Here we go, in no particular order, in a handy bulleted list because I can't quite get work out of my system...


  • Throwing petrol on a bonfire is a lot of fun, brilliantly effective, and not nearly as dangerous as you might think (I only singed the hairs on my forearms) - I won't be using any of that wimpy barbeque lighting fluid in the future, I can tell you
  • When cleaning out a hen coop last used three years ago, check which way the wind is blowing before you throw all the doors open and start chucking bleach and water around, else you'll end up with a faceful of liquid hen shit. Hope it's good for the complexion
  • If you buy a second hand trailer off some dodgy English hippies, accept you're in for a period of angst. One of the lightbulbs was out. 'I can mend that no problem' I thought. The iffy connection in there meant I blew a fuse in the car, which I couldn't find because the towbar fitter hadn't put it in the fusebox in his infinite wisdom.  And then having finally tracked down the location of the blown fuse and its type, going into battle with French websites, which seem to be explicitly designed to stop you actually buying anything.  They probably see online shopping as another evil Anglo-Saxon invention that should play no part of Liberte Egalite etc..Still got to sort the buggered wheel/tyre that loses 5psi a day as well yet
  • If you do a nancy-boy office-based job most of the time, and you spend a week in the garden you'll break your hands, no matter what gloves you wear.
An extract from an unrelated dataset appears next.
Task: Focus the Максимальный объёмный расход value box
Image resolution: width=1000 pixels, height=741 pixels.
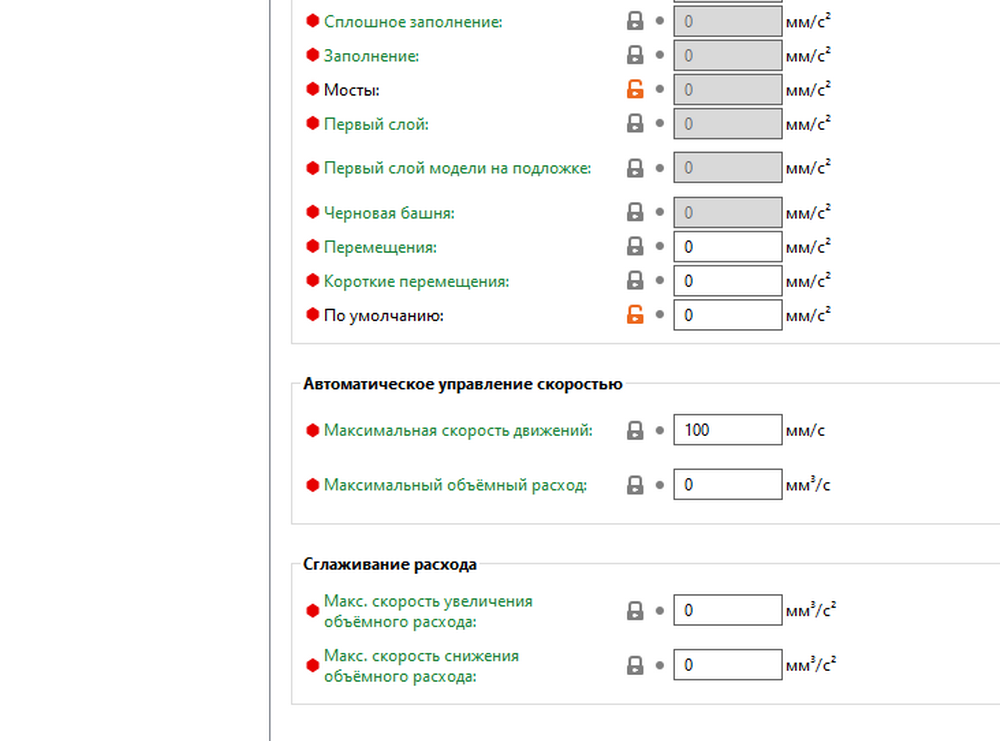Action: tap(727, 485)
Mine have got blisters, cuts, scratches, splinters and ingrained dirt, and are now rivalling my feet in own personal Ugly Extremities Competition
  • Understand how hard it is to not drink beer at the end of every working day. Dammit, I've been outside labouring all day, I DESERVE it
  • BBC4 can be a useful source of practical advice - I dismantled a shed and needed to move its parts 40 yards down the garden. It was too bulky and heavy to lift conventionally.  Aha! I remembered watching the porters on the Indian Mountain Railways, and how they bent double, then levered large items onto their back. I tried to do the same - it only flipping works, doesn't it?! Even if you do end up looking like a madman attempting unpowered flight
  • If you need to trap a ginger-and-white feral cat that's terrorising your own cat, make sure you know the difference between that one, and your neighbours's ginger-and-white cat (I don't). This one's still playing out. Let's hope when I catch it and deposit it a good few kilometres away I'm not depriving our French friends of their beloved pet
So there we are; week 1 in France. I've got another week here on my own before Mrs Monmarduman turns up, then I can start on the properly dangerous jobs....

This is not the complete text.